Nearly everyone had a CT of the head, nearly everyone had an EKG, very few (15% with an ABCD2 score ≤ 5 and 22.% with a score > 5) had consultation with a neurologist, and even fewer were admitted. The specificity for stroke within 7 days with a score >2 – the AHA definition of “high risk” – is only 12.5%. Not only that, but there was significant disagreement between enrolling physicians and the study center regarding the correct ABCD2 score for a patient.
So, in the end, ABCD2 is difficult to apply and only minimally useful. You’re going to miss half the strokes at 7 days if you apply it in a situation where the specificity is >50% – so, sure, a sky-high score tells you they’re in trouble, but that still doesn’t help you discharge the majority of your TIAs safely for outpatient follow-up.
“Prospective validation of the ABCD2 score for patients in the emergency department with transient ischemic attack.”
I’ve seen surfactant administered for alveolar collapse following near-drowning, but this is a case report regarding surfactant use in severe pneumonitis after low viscosity/low volatility lamp oil. Less than 1mL of similar aspirated hydrocarbons may result in significant lung injury. In their specific case they administered 80 mL/m2 of surfactant intratracheally as rescue therapy when their patient continued to become hypoxemic despite recruitment maneuvers on mechanical ventilation.
Definitely something to keep in mind depending on the pathophysiology of the lung injury.
“Early administration of intratracheal surfactant (Calfactant) after hydrocarbon aspiration.”
Now that increasing numbers of children are overweight and obese (up to 36% of 10 to 17 year olds now), 53% of this pediatric sample from West Virginia fell out of the Broselow tape estimate based on height. Of these, 77.1% of the incorrect weights were greater than that predicted by the Broselow.
It is West Virginia – not the healthiest state in the U.S. – but any hospital that serves a predominantly disadvantaged population may have similar results, and should realize that they may be under dosing their medications. The authors suggest only a couple alternative strategies, but I think we’re probably just best off using clinical judgement as to whether the tape is accurate in each individual clinical situation.

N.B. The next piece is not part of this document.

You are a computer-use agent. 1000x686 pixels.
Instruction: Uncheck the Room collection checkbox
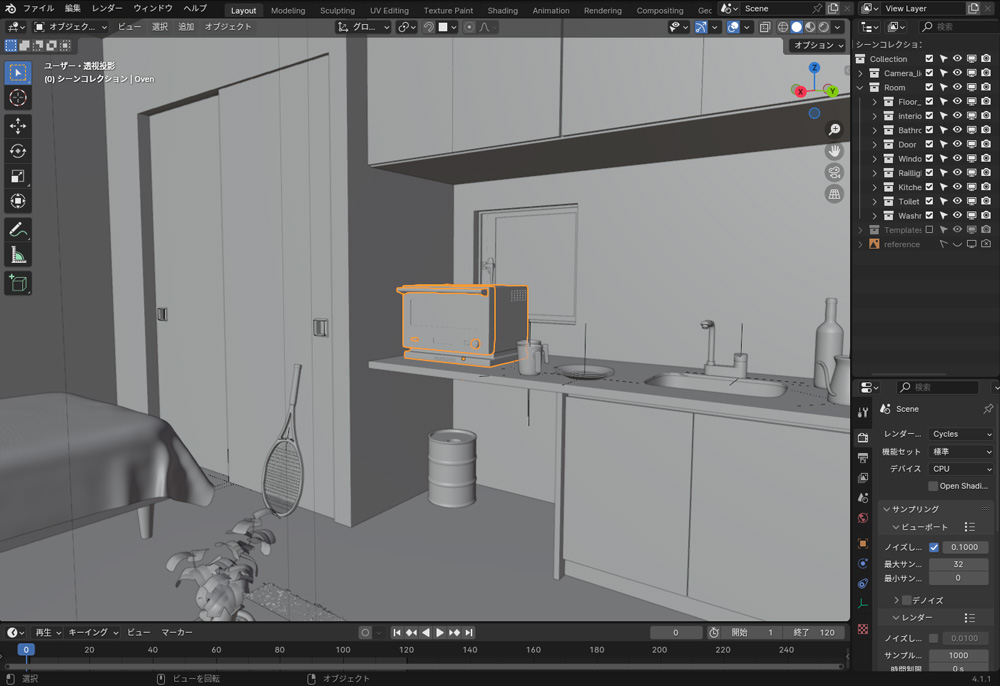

“Is the Broselow tape a reliable indicator for use in all pediatric trauma patients?”
Anyone working in the Emergency Department knows that homelessness and psychiatric disorders go hand-in-hand – and that also goes psychiatric disorders and substance abuse. This study confirms what we already know about the prevalence of these issues in the homeless population.
The most interesting number I read out of it was that the life expectancy of a homeless male aged 15-24 years was 38.7, and 47.4 for similarly aged homeless females – compared to life expectancies of 60.3 and 64.8 in their general population. It makes me wonder how much of that life expectancy difference is just the homelessness, or whether it’s the psychiatric and substance abuse disorders – I would probably say most of that difference is made up with the substance abuse.
“Psychiatric disorders and mortality among people in homeless shelters in Denmark: a nationwide register-based cohort study.”
I am torn regarding whether 82% represents appropriate performance on history taking in pediatric adolescent (ages 14 – 19) lower abdominal pain/dysuria/vaginal complaint, or whether that remaining 18% represents potentially uncaptured pathology. Considering that 76% of patients asked regarding sexual history reported sexual activity, and 83% of their subgroup completing anonymous questionnaires reported sexual activity, I think >90% enquiry regarding sexual activity would be a better target.
So, we’re doing a pretty good job – but it could be better.
“Sexual history documentation in adolescent emergency department patients.”